## GOAL OF THE EXERCISE:
Write out every line of the data below, from the line containing "Click Query 2 Similarity legend marker" down to the line containing "Action: pyautogui.click(x=134, y=365)", as a JSON list of strings with one string per line and no blank lines.

_ _ _

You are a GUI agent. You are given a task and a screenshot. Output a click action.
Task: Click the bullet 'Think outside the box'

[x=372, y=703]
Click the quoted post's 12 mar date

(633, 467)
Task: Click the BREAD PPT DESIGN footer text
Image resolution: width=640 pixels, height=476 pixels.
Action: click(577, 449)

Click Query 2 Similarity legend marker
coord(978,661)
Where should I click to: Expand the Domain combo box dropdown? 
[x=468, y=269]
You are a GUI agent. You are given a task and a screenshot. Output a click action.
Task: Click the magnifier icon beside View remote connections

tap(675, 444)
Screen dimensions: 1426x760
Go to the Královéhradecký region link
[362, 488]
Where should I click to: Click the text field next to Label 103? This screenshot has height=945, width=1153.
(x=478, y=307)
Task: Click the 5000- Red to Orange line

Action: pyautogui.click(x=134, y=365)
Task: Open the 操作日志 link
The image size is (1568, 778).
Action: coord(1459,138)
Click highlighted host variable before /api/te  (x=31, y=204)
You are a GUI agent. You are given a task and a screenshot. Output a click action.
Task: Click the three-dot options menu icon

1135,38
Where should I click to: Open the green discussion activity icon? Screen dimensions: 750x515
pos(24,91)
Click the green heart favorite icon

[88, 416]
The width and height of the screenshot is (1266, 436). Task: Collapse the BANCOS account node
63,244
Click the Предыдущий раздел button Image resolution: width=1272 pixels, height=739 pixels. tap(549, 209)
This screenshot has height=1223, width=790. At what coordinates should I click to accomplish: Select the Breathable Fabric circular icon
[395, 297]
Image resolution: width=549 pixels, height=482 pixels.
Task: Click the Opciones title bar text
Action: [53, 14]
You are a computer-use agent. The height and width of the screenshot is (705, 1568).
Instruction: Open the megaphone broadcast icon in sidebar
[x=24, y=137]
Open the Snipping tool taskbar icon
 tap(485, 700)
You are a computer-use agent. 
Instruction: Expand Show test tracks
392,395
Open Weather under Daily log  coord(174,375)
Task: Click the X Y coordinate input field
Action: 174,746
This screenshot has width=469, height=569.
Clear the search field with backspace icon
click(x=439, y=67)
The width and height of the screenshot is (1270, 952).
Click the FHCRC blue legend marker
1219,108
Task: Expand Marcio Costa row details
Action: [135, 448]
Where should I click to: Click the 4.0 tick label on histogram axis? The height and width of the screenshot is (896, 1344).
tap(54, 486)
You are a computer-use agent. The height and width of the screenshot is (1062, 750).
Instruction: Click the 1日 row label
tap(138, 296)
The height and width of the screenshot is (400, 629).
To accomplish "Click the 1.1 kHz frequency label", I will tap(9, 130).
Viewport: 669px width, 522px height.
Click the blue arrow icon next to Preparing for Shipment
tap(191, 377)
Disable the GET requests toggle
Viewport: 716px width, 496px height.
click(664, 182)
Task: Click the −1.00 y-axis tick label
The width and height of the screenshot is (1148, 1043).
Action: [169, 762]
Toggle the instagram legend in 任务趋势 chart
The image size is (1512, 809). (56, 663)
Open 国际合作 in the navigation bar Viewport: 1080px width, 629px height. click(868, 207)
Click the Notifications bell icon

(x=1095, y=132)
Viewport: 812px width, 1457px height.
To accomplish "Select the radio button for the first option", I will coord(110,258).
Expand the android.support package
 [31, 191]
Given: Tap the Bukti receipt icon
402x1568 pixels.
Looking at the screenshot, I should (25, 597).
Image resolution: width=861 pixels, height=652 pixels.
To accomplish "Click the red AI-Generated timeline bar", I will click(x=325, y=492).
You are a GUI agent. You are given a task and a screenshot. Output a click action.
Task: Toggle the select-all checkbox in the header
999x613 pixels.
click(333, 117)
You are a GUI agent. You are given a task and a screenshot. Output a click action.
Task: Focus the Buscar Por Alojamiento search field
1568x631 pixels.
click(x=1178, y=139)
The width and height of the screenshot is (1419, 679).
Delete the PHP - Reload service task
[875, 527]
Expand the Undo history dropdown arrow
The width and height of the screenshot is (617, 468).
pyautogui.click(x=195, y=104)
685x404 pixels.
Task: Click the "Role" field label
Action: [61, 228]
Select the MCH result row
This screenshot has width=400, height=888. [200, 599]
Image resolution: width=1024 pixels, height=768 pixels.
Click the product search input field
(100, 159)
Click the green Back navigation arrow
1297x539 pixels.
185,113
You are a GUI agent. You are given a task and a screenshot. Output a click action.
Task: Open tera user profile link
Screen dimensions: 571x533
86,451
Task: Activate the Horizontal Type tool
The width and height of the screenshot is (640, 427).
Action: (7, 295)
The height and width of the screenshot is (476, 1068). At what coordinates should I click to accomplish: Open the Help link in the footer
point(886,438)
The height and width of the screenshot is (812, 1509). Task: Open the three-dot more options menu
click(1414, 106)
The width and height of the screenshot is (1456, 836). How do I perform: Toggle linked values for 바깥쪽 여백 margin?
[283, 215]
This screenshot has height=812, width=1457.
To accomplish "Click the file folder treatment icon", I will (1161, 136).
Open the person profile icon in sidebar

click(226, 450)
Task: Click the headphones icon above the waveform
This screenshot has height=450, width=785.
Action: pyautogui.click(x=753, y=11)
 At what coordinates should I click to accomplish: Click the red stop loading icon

_ _ _

## FULL OUTPUT:
[
  "Click Query 2 Similarity legend marker",
  "coord(978,661)",
  "Where should I click to: Expand the Domain combo box dropdown? ",
  "[x=468, y=269]",
  "You are a GUI agent. You are given a task and a screenshot. Output a click action.",
  "Task: Click the magnifier icon beside View remote connections",
  "tap(675, 444)",
  "Screen dimensions: 1426x760",
  "Go to the Královéhradecký region link",
  "[362, 488]",
  "Where should I click to: Click the text field next to Label 103? This screenshot has height=945, width=1153.",
  "(x=478, y=307)",
  "Task: Click the 5000- Red to Orange line",
  "Action: pyautogui.click(x=134, y=365)"
]